Pixel coordinate grounding data:

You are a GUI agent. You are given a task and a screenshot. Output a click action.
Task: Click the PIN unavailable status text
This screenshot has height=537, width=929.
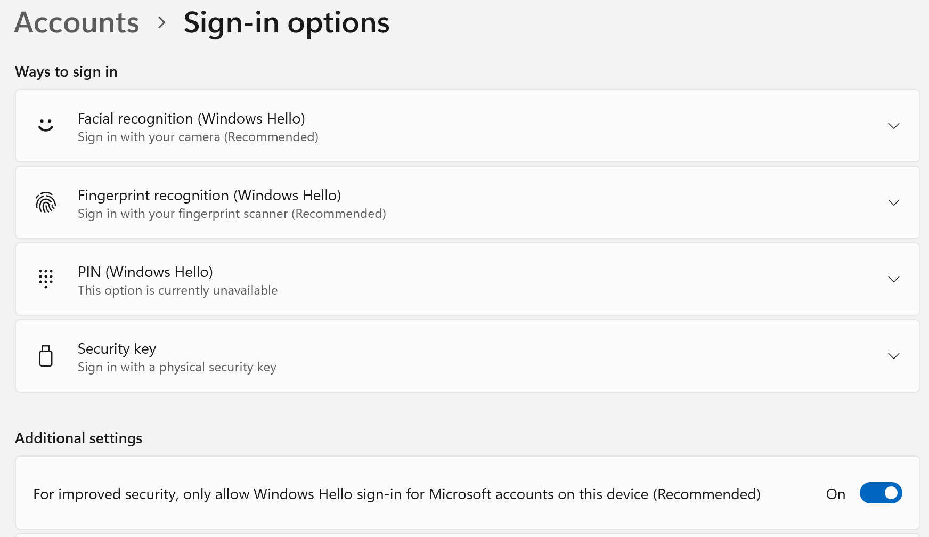[x=177, y=290]
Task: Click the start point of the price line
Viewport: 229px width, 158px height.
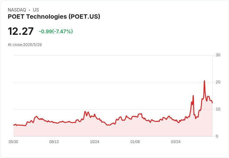Action: (14, 125)
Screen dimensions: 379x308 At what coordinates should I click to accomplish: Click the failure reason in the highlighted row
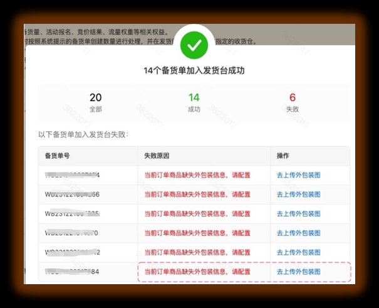(x=197, y=272)
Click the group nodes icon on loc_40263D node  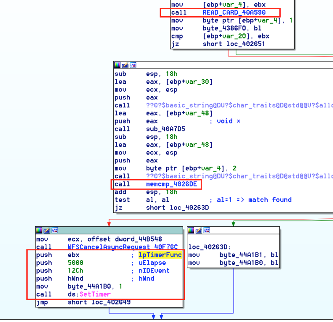(206, 230)
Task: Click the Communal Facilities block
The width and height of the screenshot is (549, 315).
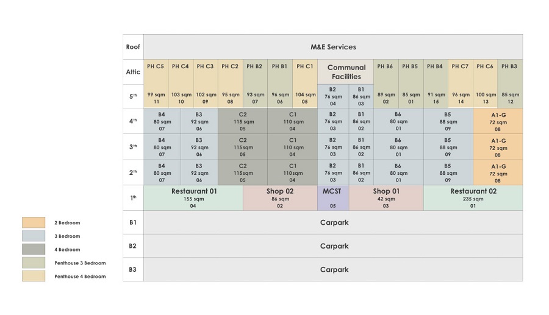Action: point(346,72)
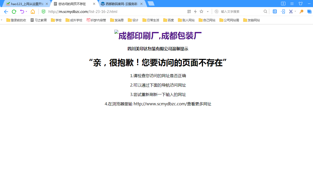Click the QR code grid icon
The height and width of the screenshot is (169, 313).
click(x=189, y=11)
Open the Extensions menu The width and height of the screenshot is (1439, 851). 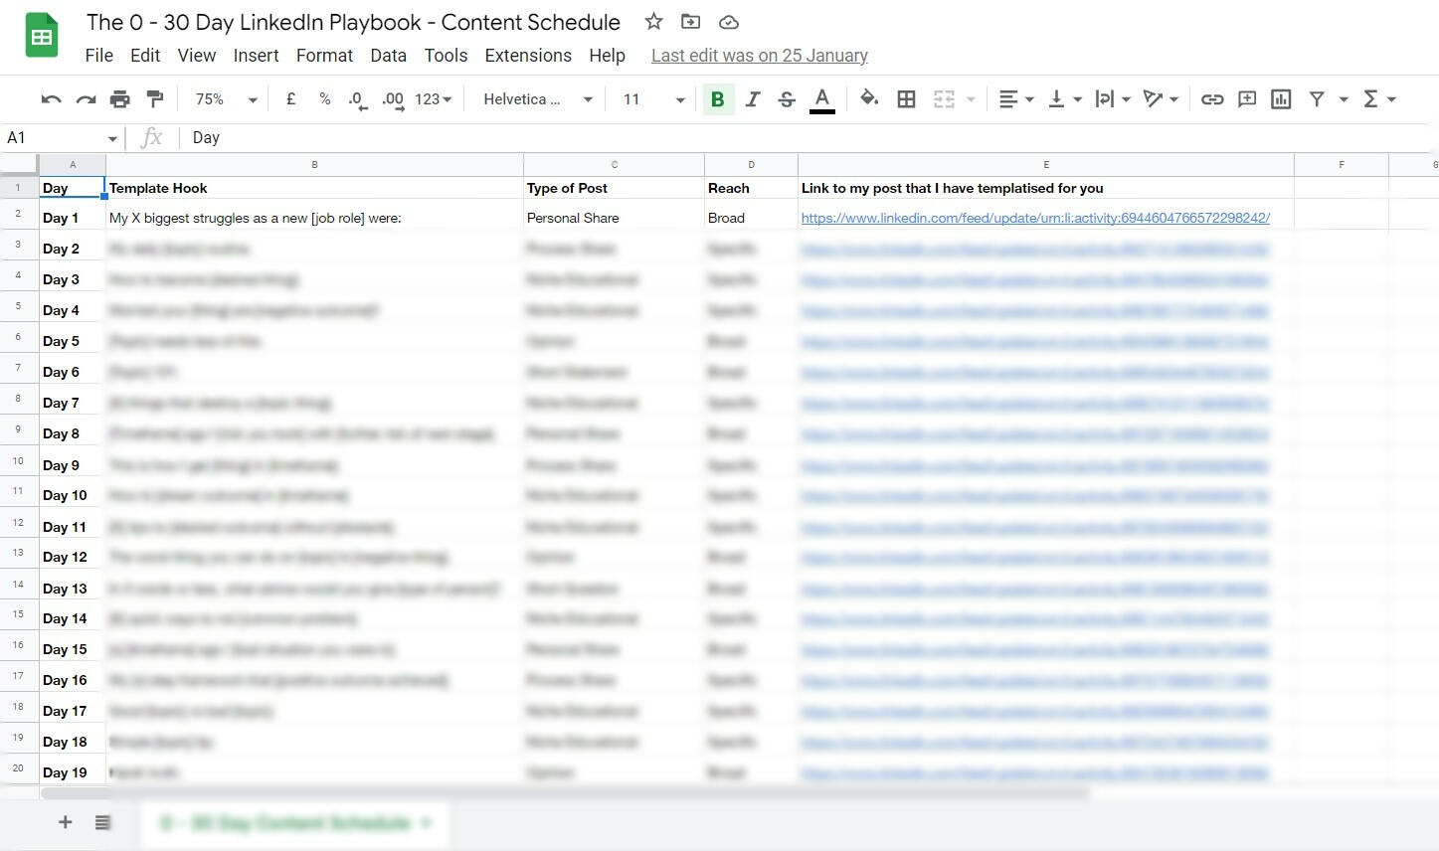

■ **What is needed**
I need the lines from the one containing "The width and height of the screenshot is (549, 315)." through the end of the records retyped exactly, with the pictures left out.

■ **Your solution**
The width and height of the screenshot is (549, 315).
Action: point(346,72)
Click the QR code grid icon
The height and width of the screenshot is (169, 313).
click(x=189, y=11)
Open the Extensions menu The width and height of the screenshot is (1439, 851). 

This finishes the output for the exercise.